I think you should have waited a bit longer before making the decision to ask her to be your girlfriend so you could get to know her a bit more and grow more confident, but what's done is done. The next step for you guys now is probably just to hang out and talk about interests.
Good luck on your date.
Yeah, I was thinking I might have jumped the gun.
Okie Dokie but while its cool to skip out on the invitation now, don't do it again or she's gonna get the idea that you're not interested, but idealy you want to keep that somewhat. if you ask me, a little distance makes a girl want you that much more.
>>13 Somewhat true. It depends on what kinds of distance you keep
& how you do so.
I think you did good, but still, don't rush things. Don't listen to that upperclassman, but take the steps in your own pace. Do what feels right for both of you. You're not a wuss for not kissing her on your second date. Imo, you did the right thing for now.
Hugs are totally fine for 2nd date, man. But you ought to give her a kiss the next time. It can just be a drawn-out peck, no need for tongue.
hello guys, i just want to share something, coz there is this girl , we were classmates in my statistics subject, from the guys in the class she never had any boyfriend... i really like her that's why, i tried to add her through friendster...
Hmm, about waiting for the 3rd date, no can do. We're already going to a dance on the 29th. Is that too soon?
Last one was the 28th or so(right?), so about a week since last date. That sounds like a pretty good amount of time. If you really want plans for it make it at the dance or a bit afterwards. And congrats on the second date. You got a hug out of it. That's good. (Sorry if it sounds sarcastic.) If that makes you happy then go ahead and do it. You don't have to make out to a couple. However if you really do want to kiss her,just go for it. It's kind of hard(took me like an hour to work up the courage) so don't feel bad. Well good luck on the dance.
We just talked to each other about kissing, I told her I'd never been kissed, and would like to share my first with someone special, like her. She and I basically agreed to kiss at the dance! I know that sounds kinda lame, but hey, at least I wasn't the only one thinking about it. Plus, now she's more approachable about it! Woohoo! Thanks guys, more info as it becomes available!

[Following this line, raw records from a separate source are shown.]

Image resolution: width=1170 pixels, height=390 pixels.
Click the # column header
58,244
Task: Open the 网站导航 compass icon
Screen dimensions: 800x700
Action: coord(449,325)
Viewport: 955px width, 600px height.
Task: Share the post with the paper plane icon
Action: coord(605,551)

>>I told her I'd never been kissed, and would like to share my first with someone special, like her
Oh my God. Please don't tell me these were NOT your exact words. Please tell me you said SOMEthing a little less... pussy. Man the fuck up and stop watching romance movies
If she wanted to kiss you, she would have done it when you spoke to her about it. Sorry, dude, but there'll be no kiss at the dance. She's just buying some time until she works up the strength to dump you.
I paraphrased it. Those weren't my exact words. I did indeed say something "less pussy" as you put it. Gimme a break.
you best man up and kiss her quick, youre gonna get your ass dumped unless she is some sort of cave troll.
Oh God, I wish I could schedule a kiss. Haaarg.
I hope it's her first kiss too! As a girl, to know that you're someone else's first makes us want to run away as fast as possible. Why? Because saying something like wanting a first kiss to be with someone special like that is saying to a girl "I'm way obsessed with you and I'm looking for a serious relationship".
Well, my friends, it was a success. We made out - repeatedly I might add - and had a great time. Thanks for your help, but I think I can take it from here.